Prof. Jan Żaryn, historyk, senator PiS: Obchodzimy stulecie objawień fatimskich, które mają swój początek w maju, a koniec w październiku 1917 roku. Był to moment, kiedy w historii świata odbywały się wydarzenia niezwykłe, w postaci przede wszystkim trwającej I wojny światowej, zwanej wówczas Wielką Wojną z racji skali, cierpień i strat ludzkich. Wówczas przecież także rozpoczynała się epoka, zapoczątkowana przejęciem władzy w Rosji przez bolszewików, którzy chcieli opanować swoim nieludzkim systemem cały świat. Czasowa zbieżność z objawieniami Matki Bożej Fatimskiej była nie tylko wtedy istniejącym znakiem, ale także znakiem trwającym przez całe stulecie. Stulecie to było ogarnięte w ludzkiej pamięci przede wszystkim przez wydarzenia II wojny światowej, z panowaniem dwóch totalitaryzmów, z których jeden, czyli III Rzesza, został – choć nie do końca – rozliczony ze swoich zbrodni, a drugi panował bezkarnie przynajmniej do przełomu lat 80. i 90. XX wieku. Matka Boża przed tą historią, miejmy nadzieję dziś zamkniętą na kartach podręczników, przestrzegała ludzkość w Fatimie.

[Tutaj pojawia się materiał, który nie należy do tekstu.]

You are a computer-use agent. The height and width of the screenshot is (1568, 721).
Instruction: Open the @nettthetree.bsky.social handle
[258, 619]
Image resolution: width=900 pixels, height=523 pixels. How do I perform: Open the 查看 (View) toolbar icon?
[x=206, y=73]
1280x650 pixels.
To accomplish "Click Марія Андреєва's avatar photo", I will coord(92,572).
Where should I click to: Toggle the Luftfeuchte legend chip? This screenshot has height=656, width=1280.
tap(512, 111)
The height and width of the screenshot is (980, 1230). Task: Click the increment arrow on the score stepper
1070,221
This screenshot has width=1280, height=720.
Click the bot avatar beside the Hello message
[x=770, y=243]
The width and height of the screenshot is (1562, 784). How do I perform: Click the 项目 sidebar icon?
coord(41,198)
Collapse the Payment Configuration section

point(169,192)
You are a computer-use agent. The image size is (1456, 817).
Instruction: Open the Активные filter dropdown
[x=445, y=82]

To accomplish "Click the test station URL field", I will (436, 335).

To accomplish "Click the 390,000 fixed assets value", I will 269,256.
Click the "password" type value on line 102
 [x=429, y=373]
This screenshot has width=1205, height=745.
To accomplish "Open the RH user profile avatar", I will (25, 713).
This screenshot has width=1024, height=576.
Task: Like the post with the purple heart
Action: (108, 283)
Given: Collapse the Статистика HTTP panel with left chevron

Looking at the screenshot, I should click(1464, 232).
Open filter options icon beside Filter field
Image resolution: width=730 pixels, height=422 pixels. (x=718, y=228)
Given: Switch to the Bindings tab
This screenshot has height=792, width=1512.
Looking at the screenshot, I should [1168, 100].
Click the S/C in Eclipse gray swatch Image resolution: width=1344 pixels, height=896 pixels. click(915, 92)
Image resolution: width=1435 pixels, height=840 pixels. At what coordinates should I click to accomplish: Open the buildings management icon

Można dziś powiedzieć, iż ten znak wówczas dany i - jak się okazało – niewysłuchany, jest świadectwem, iż nie wolno człowiekowi zaniedbywać wiedzy, którą Pan Bóg nam zsyła, po to, byśmy się wsłuchiwali w drogę, którą nam proponuje, aby ludzkość nie została przez samego człowieka tak dramatycznie dotknięta. Matka Boża nawoływała do modlitwy i trzymania przez całe życie różańca, tak aby być w tym różańcu poszukującym Pana Boga i wskazówek co czynić, aby zło nie triumfowało. Myśmy gdzieś jako ludzkość ten różaniec odrzucili. Tak więc w setną rocznicę wydaje się, że warto z jednej strony zbilansować to, przed czym Matka Boża przestrzegała, a więc wiek XX i wrócić do chrześcijańskiej wizji porządku europejskiego i światowego. W Dekalogu bowiem, płynie bez wątpienia poprzez przykazanie miłości, droga ku wypełnieniu wzajemnych zobowiązań wobec drugiego człowieka i rzecz jasna wobec Pana Boga.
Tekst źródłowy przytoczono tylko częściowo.